I’ve openly pondered where agents go. They start off in the business, sell a few houses, then disappear. The numbers are striking. In a post by Tom Ferry, a well-known real estate coach, he cites a NAR statistic that 87% of real estate agents fail within the first five years. There are a ton of reasons for this, and you can find them easily around the internet. One thing I haven’t seen talked about is something that I ran into; The absolute necessity for an emergency fund.
Things were going well
When I started in the real estate business, I was aware of the failure rate. For the first few years, I figured it would be a struggle and that things would either work themselves out or they wouldn’t. Regardless, I was committed. For the first three years, I was actually surprised how well things were going for me. I always had buyers or sellers to work with, and the vast majority were coming from referrals, so I believed that this was proof of my good work. Then something completely unexpected happened.
It’s kind of strange but I really don’t know how it started. In St. Louis, the real estate market is seasonally slow from about December to February. Something was different this time though. In prior years, I would get calls from potential new clients in the slow months in preparation of listing or buying in the spring. That didn’t happen. I started checking with other real estate agents I know and work with, and they reported that things were going about as well as they normally were; no one reported any loss in calls.
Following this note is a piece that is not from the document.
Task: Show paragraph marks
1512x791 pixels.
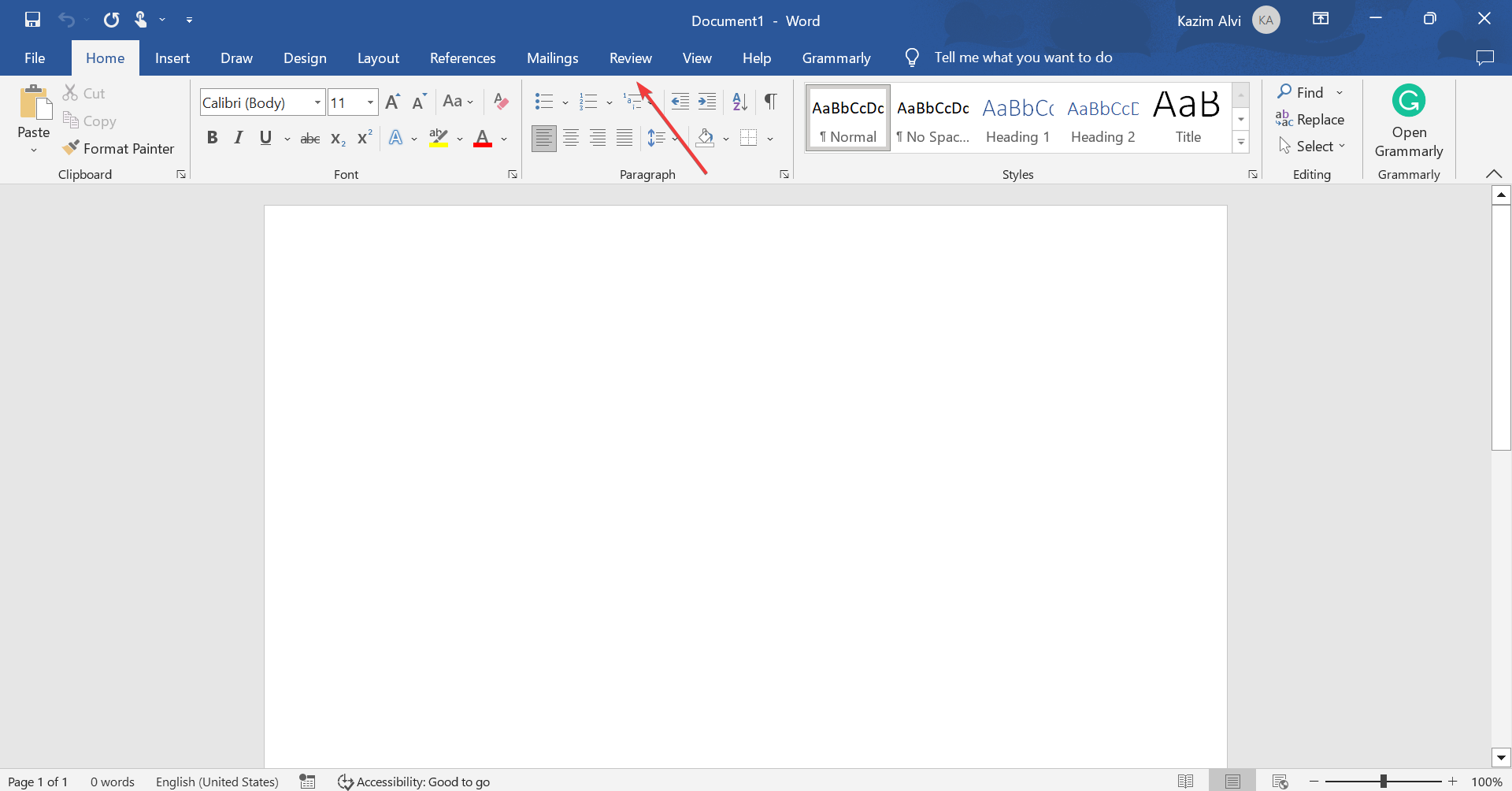Action: click(x=770, y=102)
I asked my lenders how they were doing and none of them had issues as their mortgage applications were still solid. Around February of that year, I started looking at my phone on a daily business and talking to it. “Why aren’t you ringing?” I looked to the almighty, “What did I do wrong?” I spent a bit more on advertising. There was no response. I started to take a much closer look at my bank account. Money was going out and nothing was coming in. It was truly an awful experience. The fact was that I was heading into the busy season with no clients and that pretty much meant that the year was going to be a bad one for my pocketbook. I didn’t want to tell anyone that I was in a slump because I thought I would putting myself into a self-fulfilling prophecy. It was rough.
Saved by Frugality
I managed to make it through the slump. There was no dramatic end to it…a few clients called and actually went through with buying a house . Looking back, I know what saved me and I’d like to pass it along to you. Build an emergency fund the minute you start in the business. Keep as much of your commission as you can and don’t buy shiny things. The only thing that saved me is that I had cash that I’d saved to get through the tough times.
Back of Napkin Calculation
How much should you save? Just think about your expenses. How much does it cost to hold your active license? How much do you spend on marketing? What is the minimum amount you can live on in your personal life? Take that number and multiply it by the amount of time you’d like to be able to stay in real estate without making one sale. It’s a personal thing. I never want to leave the business, so there isn’t ever going to be an amount to save that I will feel comfortable with. Others might bet that they can make it for 3 or 4 months. Based on my slump, I would think that should be extended to 6 months at a minimum.
We have a pretty good idea why people end up leaving real estate sales. It’s rare that they leave because their wallets are so fat that it’s causing mobility issues. The sad fact is that most of the time, it’s because they can’t afford to stay in the business any longer. Should you find some success early, make sure to keep an emergency fund. I know you’ll thank me later.